Private, stable money matters not just for Uncle Pennybags swing trading between his 8 BTC into stables… but for the 1+ billion citizens of earth who live on a few dollars a day.
Private, stable money matters not just for US citizens who are watching the dollar inflate… but also for the 1.2 billion billion citizens of earth who are in hyperinflationary environments.
Silk supports private value preservation in hyperinflationary environments
Abril sees that the Argentine peso is inflating at 5%… per month. So she divides her budget into three categories:
Category 1: Expenses be occurring within 1–2 weeks will be held in her local currency
Category 2: Short-term savings and expenses (1–3 months) are held in stablecoins
Category 3: funds that are not needed for a year or more are held in Bitcoin
Facing 60% annual inflation, this kind of strategic thinking is not only savvy but imperative for one’s financial livelihood. How does SILK fit into her story?
Silk Preserves Value and Privacy Better than Single-Fiat Pegged Stables
If Abril understands the weaknesses of single-fiat pegged stablecoins and is introduced to SILK, she would likely change her budgeting procedure.
Category 1: Expenses be occurring within 1–2 weeks will be held in her local currency
Category 2: Short-terms could be held in SILK (and would preserve their buying power much more effectively than something pegged saving to the USD)
Category 3: When it comes to long-term store of value (category three) she might run some calculus and decide to allocate less of her long term funds to Bitcoin.
Simply by holding Silk, April will now preserve value and preserve her own privacy in ways that are not possible through other stablecoins.
This story is an improvement, but still not the ideal.

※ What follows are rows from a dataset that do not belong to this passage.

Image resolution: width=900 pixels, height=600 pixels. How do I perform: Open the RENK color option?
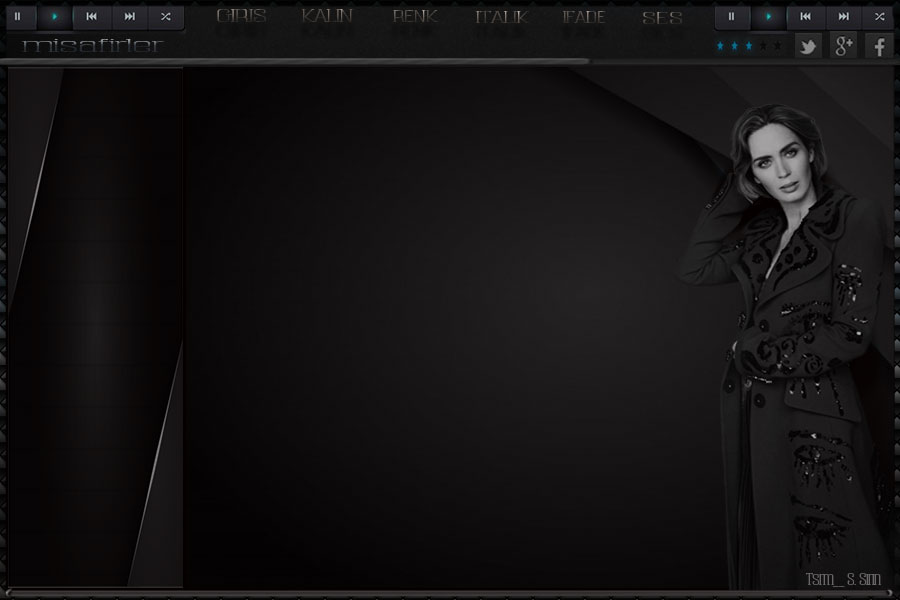coord(414,18)
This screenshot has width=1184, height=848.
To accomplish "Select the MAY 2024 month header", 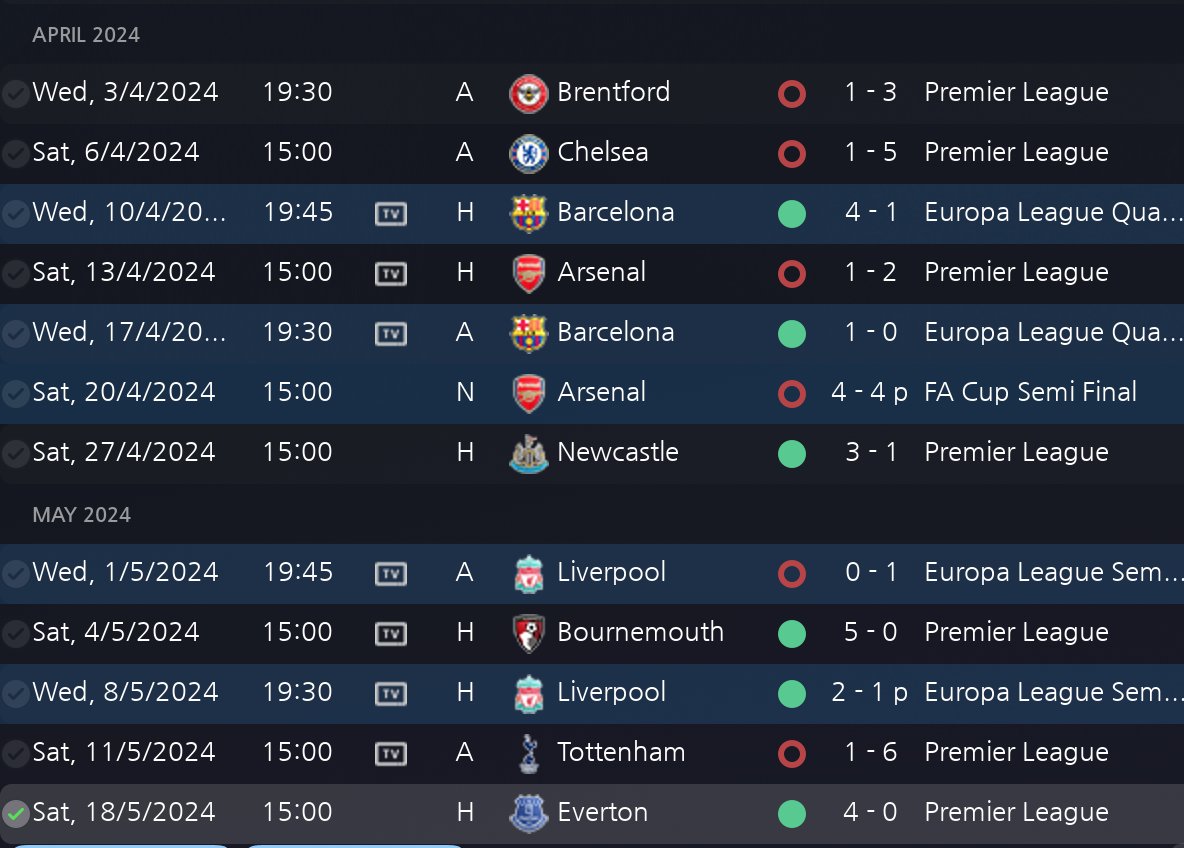I will [x=82, y=515].
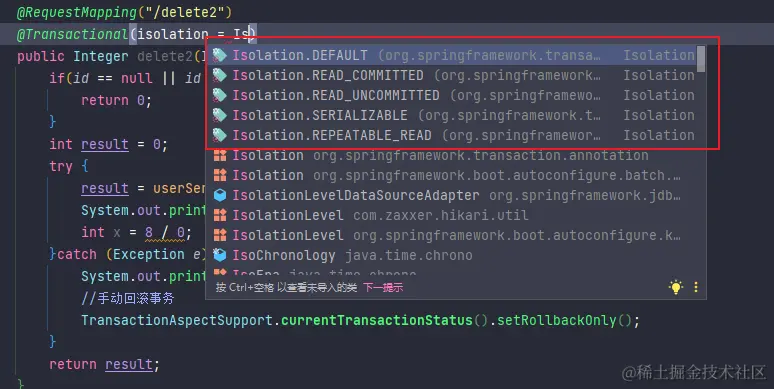Click the Isolation.READ_COMMITTED enum icon
Image resolution: width=774 pixels, height=389 pixels.
(220, 75)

Abril’s grocery trips and utility bills are all paid in a national currency that is bleeding badly.
Imagine if Abril’s local marketplace accepted SILK. She opens up her SilkPay app and can make her purchases for the week without exposure to the peso and without exposing her data. Of course, this requires that the merchant is educated on SILK and prepared and motivated to facilitate transactions.
Cultivating the economic readiness for network adoption of an app like SilkPay is not a technical challenge but a social one.
Silk supports private value preservation in severe poverty
Globally, 84% have smartphones while only 60% have toilets. A toilet is the basic measure of sanitation, without which disease runs rampant. SilkPay will open SILK adoption potential to 1.8 billion people who have smartphones but don’t have this basic measure of sanitation in place.
1.8 billion people who have a smartphone and are in severe poverty will have an opportunity to privately preserve value for their families in ways that aren’t possible now.
Let’s be clear. Access to Silk alone won’t improve the systemic issues associated with this level of poverty. Those are enormous hurdles that require our energy, attention, and compassion. But can SILK access yield a small improvement via private value preservation for a family of four in living on three dollars a day?
Can this technology find a supporting role in the stories of everyday people, their lives, their communities, and what matters most to each of us? Finding the answer to this question requires releasing assumptions that we know what is best for another, stepping into their world, hearing their story, being curious with questions, understanding needs, and exploring a partnership that leverages contextualized strategies to address those needs.
With this slowly woven, relational fabric, SILK has the potential to find a home within native environments and support their financial resiliency and freedom.